PREACHING BY EXAMPLE.
It would have saved much dishonor to the Lord if some of us had seen these things earlier. We ought not to be cast down when we have to yield; often the way to conquer is to submit. We must resist the devil when he tempts us to evil; but when it is a matter of his government in this world; let us remember that he can only go as far as God permits, and we shall find that our real strength is in submitting. We had a time of trial in 1870, the year of the Tien-tsin massacres. The Cathedral at Tien-tsin was burnt down, the French Consul and Sisters of Charity there were murdered, and great excitement passed all over China. There were reports everywhere that foreigners were bewitching the people. Natives were afraid of drinking water at the wells, because it was said that the foreigners poisoned them. The difficulties to our brethren inland may be imagined. I received letters almost daily from one and another, saying: “It seems no use our staying here; there is not a soul in this vast city that will listen to us, in fact, they spring out of the way if they see us coming; would it not be better to go somewhere else?” The writers did not know that other cities were just as bad.
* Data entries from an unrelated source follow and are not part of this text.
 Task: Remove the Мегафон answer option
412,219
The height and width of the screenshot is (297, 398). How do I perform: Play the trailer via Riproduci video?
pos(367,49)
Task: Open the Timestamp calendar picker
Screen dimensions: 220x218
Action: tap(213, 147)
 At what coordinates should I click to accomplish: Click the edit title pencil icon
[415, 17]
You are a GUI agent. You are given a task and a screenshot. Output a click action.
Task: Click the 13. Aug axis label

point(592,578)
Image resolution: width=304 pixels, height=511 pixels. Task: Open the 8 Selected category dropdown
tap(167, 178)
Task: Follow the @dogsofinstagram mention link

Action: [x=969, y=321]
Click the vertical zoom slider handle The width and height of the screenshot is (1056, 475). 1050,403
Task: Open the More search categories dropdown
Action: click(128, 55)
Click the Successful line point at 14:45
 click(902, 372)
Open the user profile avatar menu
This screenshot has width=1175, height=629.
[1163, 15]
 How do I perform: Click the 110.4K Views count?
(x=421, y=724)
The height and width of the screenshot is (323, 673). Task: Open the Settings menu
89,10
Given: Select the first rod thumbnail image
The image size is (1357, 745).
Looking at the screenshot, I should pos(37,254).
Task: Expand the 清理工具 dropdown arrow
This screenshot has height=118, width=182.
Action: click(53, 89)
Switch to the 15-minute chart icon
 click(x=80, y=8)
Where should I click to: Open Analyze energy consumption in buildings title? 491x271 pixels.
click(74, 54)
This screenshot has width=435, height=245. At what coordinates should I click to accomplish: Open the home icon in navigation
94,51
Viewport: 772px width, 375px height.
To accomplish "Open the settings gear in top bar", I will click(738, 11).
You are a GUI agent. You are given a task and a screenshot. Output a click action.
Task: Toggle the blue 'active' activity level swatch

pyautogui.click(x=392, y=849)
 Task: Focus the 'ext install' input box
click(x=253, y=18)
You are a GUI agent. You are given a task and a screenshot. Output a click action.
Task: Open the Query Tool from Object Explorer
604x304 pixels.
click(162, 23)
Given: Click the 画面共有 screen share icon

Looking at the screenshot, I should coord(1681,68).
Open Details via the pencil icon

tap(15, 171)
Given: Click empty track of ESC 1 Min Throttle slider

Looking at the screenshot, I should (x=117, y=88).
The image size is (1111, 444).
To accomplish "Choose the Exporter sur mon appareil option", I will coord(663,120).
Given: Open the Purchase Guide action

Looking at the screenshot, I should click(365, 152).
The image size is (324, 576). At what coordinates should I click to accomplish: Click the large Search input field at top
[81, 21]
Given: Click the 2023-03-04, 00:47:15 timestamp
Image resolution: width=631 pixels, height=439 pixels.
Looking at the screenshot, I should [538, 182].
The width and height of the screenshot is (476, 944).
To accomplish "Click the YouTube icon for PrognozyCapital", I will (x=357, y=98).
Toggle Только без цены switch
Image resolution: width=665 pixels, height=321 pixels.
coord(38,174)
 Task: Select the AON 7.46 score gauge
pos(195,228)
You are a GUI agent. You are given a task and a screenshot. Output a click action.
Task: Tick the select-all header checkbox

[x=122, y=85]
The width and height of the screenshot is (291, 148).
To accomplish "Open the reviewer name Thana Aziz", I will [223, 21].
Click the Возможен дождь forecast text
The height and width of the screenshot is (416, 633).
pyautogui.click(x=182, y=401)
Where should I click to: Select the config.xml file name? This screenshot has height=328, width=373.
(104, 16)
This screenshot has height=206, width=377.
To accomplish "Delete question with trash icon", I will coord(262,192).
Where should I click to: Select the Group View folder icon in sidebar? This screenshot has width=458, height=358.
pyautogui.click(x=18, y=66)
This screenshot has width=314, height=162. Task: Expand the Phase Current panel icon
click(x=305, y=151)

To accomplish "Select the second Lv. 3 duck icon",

I felt we had only one resource: I took each letter to my own chamber spread it (2 Kings 14:14) before the Lord, and asked his direction. He gave us guidance, I believe, in every case. I do not think there was a single mistake made at that time of trail—the greatest I have ever known. I was led to advise that some of the sisters should be sent to the ports (so that the brethren might feel relieved of anxiety on their behalf), but that in every case they should hold the fort themselves. I said, “You are now placed in a position to help the Chinese as never before. They see that your being a foreigner is now no protection, but increases your danger. Let them see that you are rejoicing in God, not afraid to live under His shadow; that you do not need any other protection, and that you are not going to run away. If you cannot preach, your being among them is a sermon. The native Christians, who see that you do not go away, though you might, that you put your trust in God, and are prepared either to suffer or be delivered, as He sees best, will learn that there is something in the gospel worth risking life for.”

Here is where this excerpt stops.